Stored records:
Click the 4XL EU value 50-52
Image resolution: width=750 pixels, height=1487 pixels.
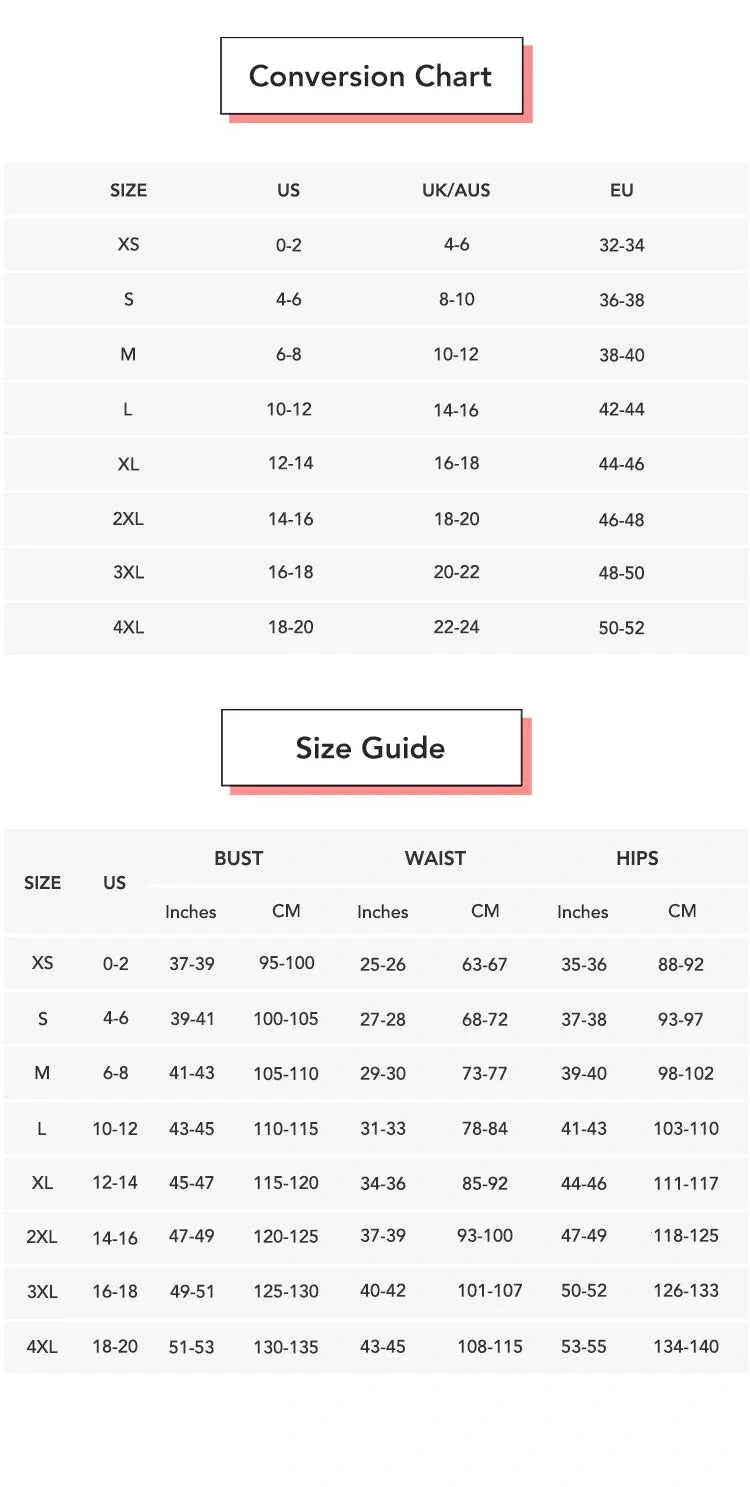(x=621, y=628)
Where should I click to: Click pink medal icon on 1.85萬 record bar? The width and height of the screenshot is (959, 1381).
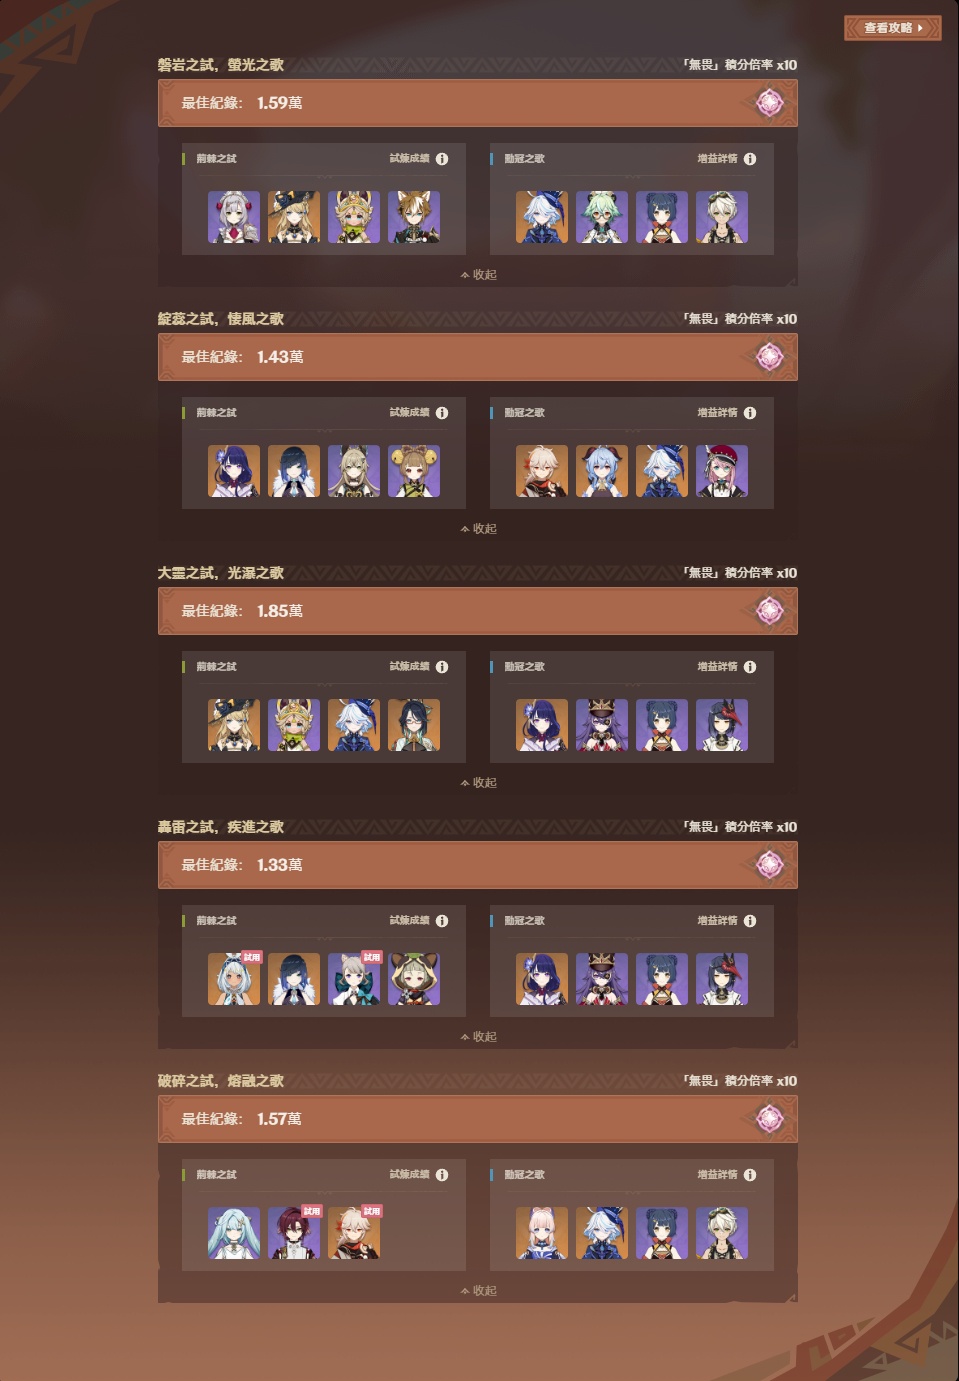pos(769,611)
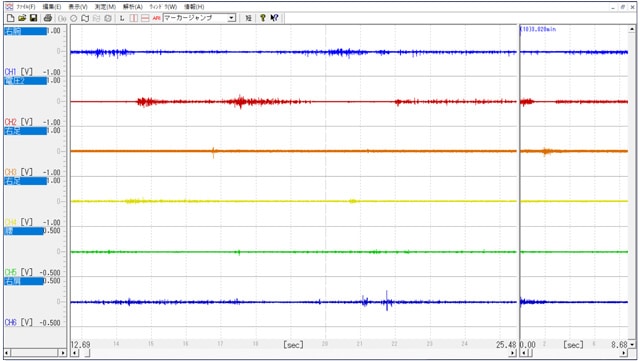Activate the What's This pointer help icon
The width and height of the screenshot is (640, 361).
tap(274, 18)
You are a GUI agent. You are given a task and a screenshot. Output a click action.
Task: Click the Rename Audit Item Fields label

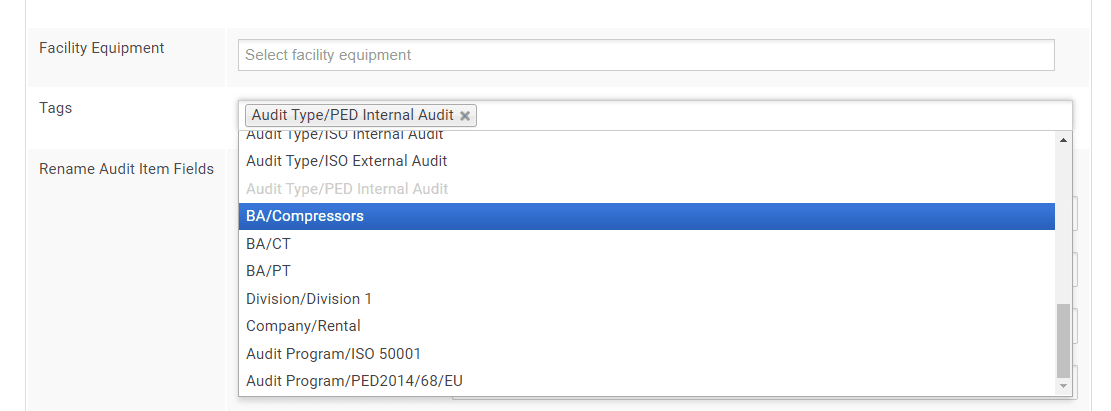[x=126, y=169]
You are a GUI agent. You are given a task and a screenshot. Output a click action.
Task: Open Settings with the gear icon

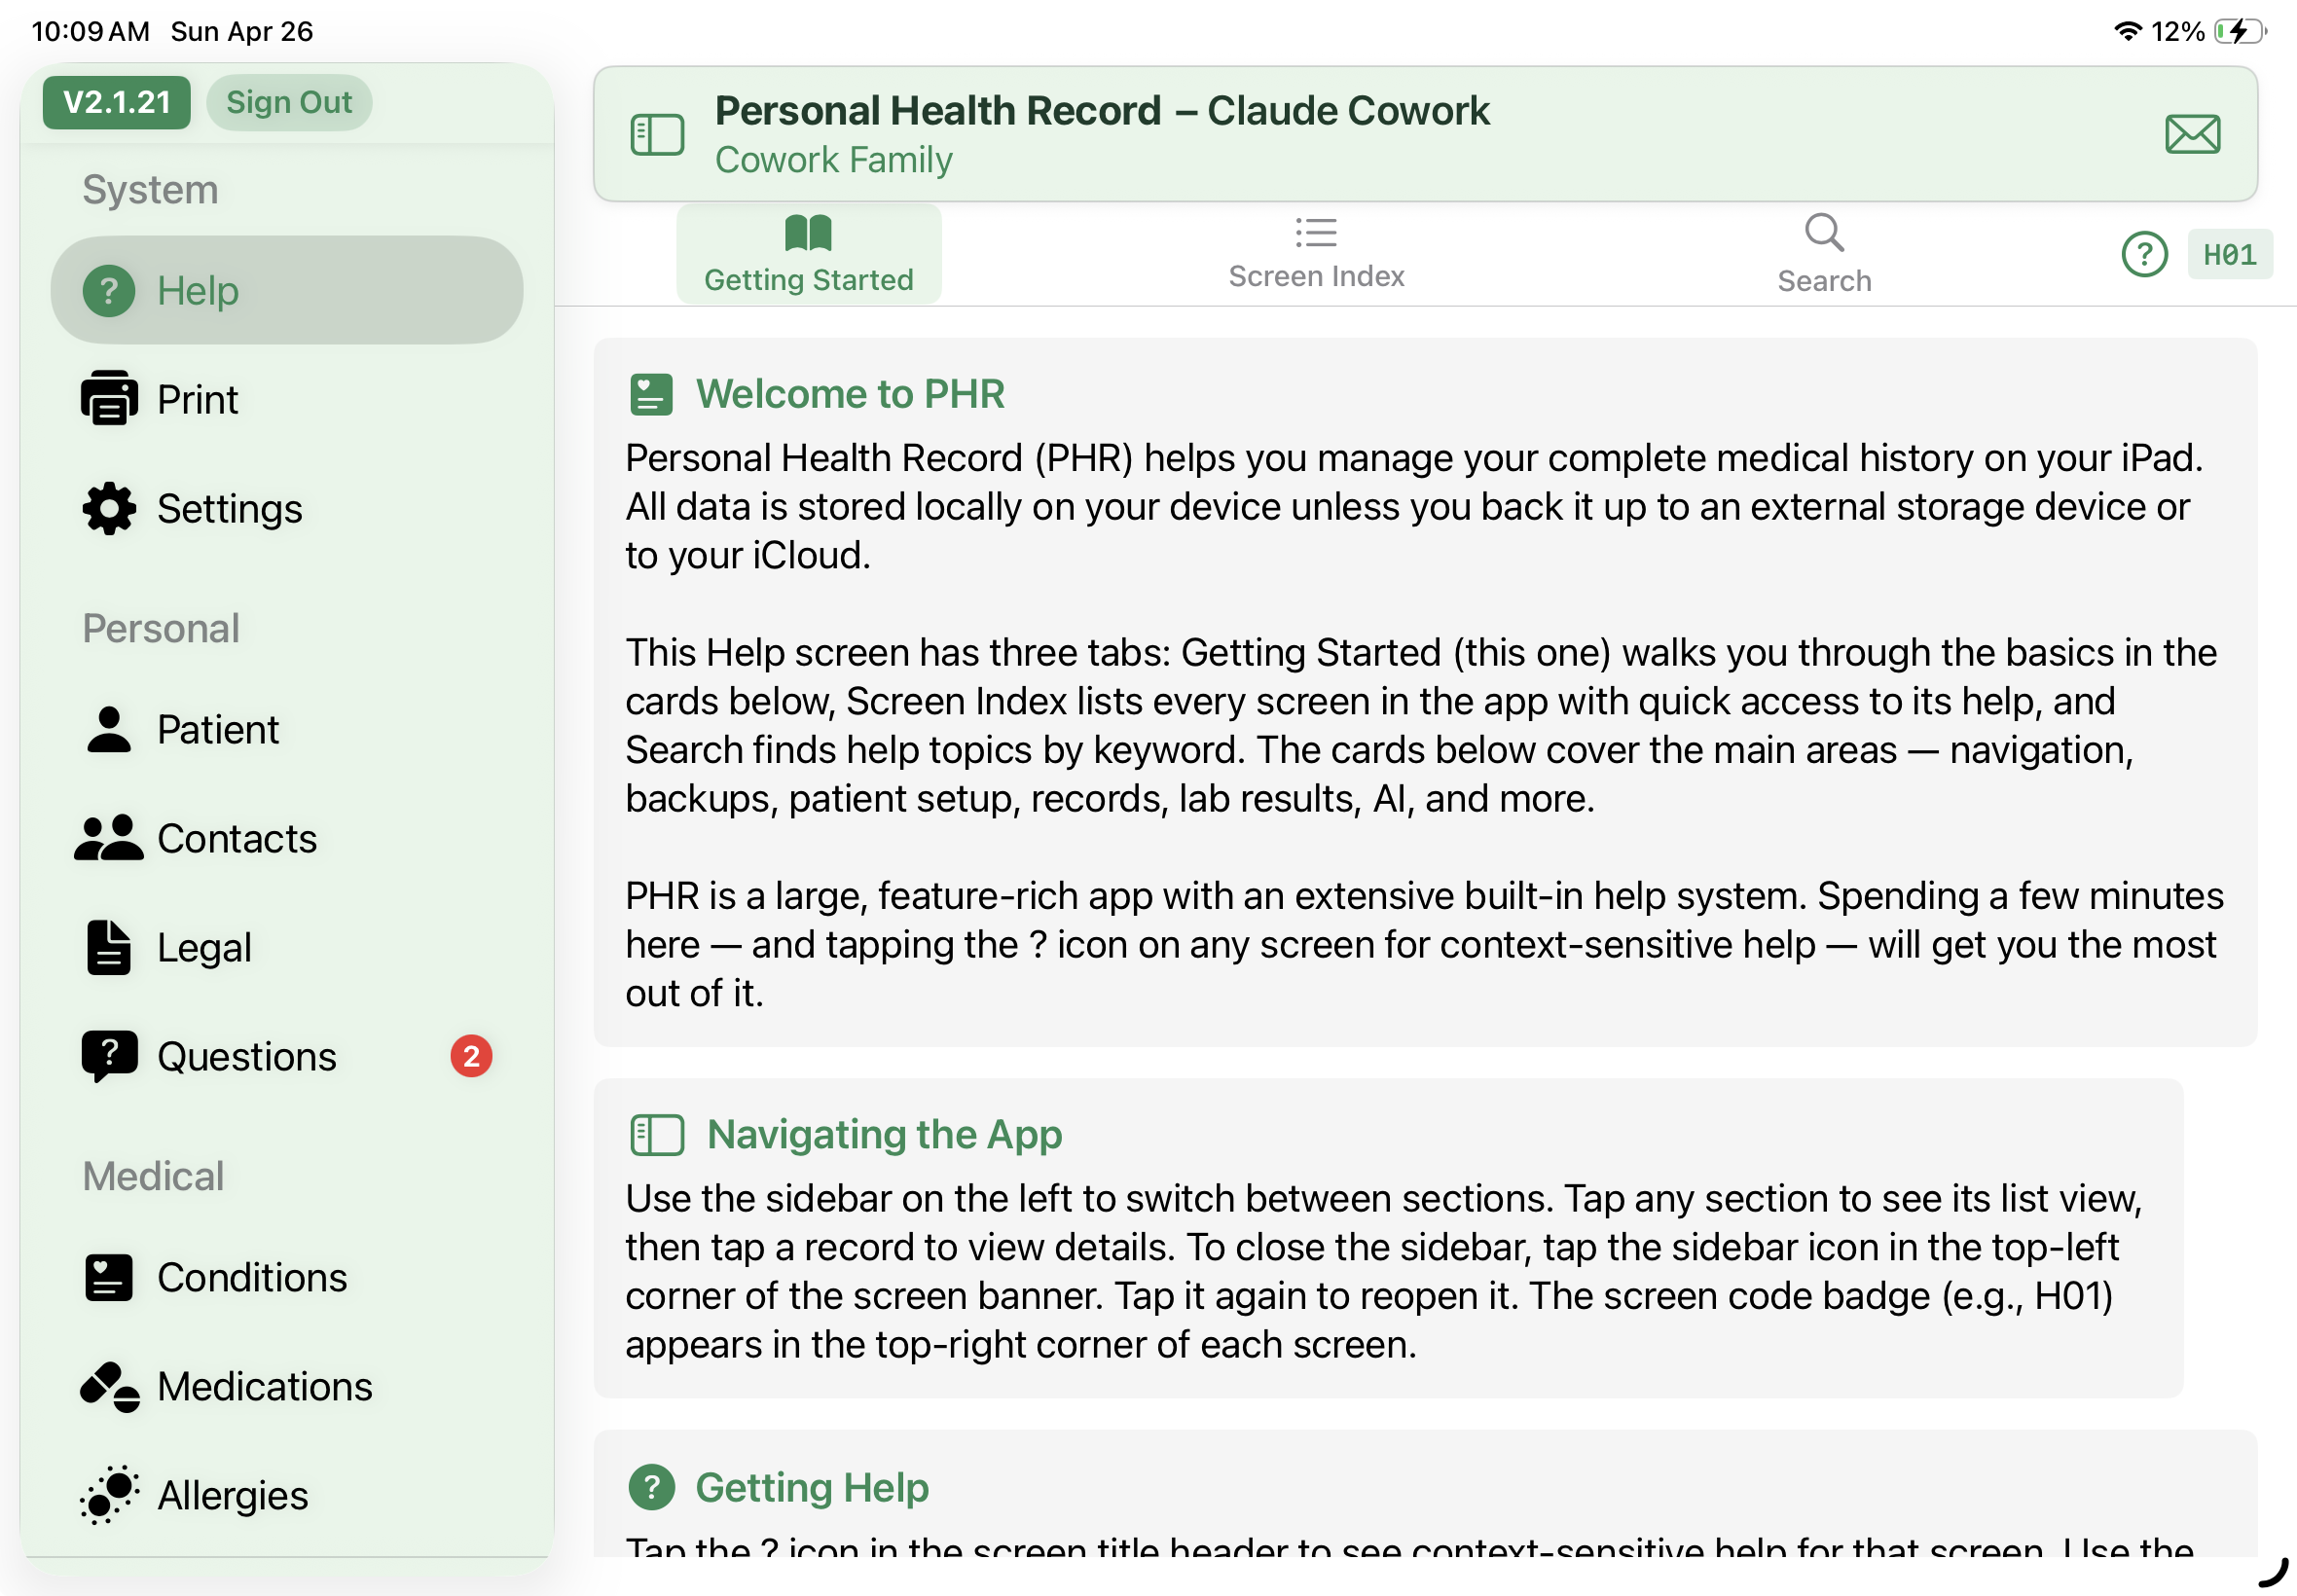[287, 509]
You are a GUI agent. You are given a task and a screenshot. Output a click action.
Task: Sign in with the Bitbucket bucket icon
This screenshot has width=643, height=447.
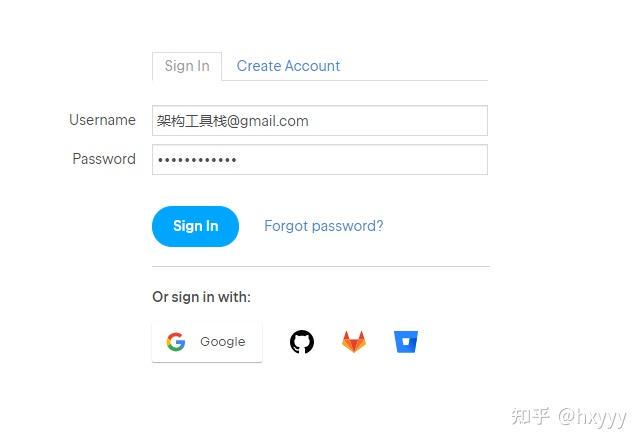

— WHAT NEEDS TO BE DONE —
In your copy of the entries above, keep the text exact and leave out the pictures.

— SOLVED EXERCISE —
Click the 4XL EU value 50-52
Image resolution: width=750 pixels, height=1487 pixels.
(x=621, y=628)
Where should I click to: Click pink medal icon on 1.85萬 record bar? The width and height of the screenshot is (959, 1381).
pos(769,611)
Activate the What's This pointer help icon
The width and height of the screenshot is (640, 361).
tap(274, 18)
You are a GUI agent. You are given a task and a screenshot. Output a click action.
Task: Click the Rename Audit Item Fields label

[x=126, y=169]
You are a GUI agent. You are given a task and a screenshot. Output a click action.
Task: Open Settings with the gear icon

[287, 509]
You are a GUI agent. You are given a task and a screenshot. Output a click action.
Task: Sign in with the Bitbucket bucket icon
This screenshot has width=643, height=447.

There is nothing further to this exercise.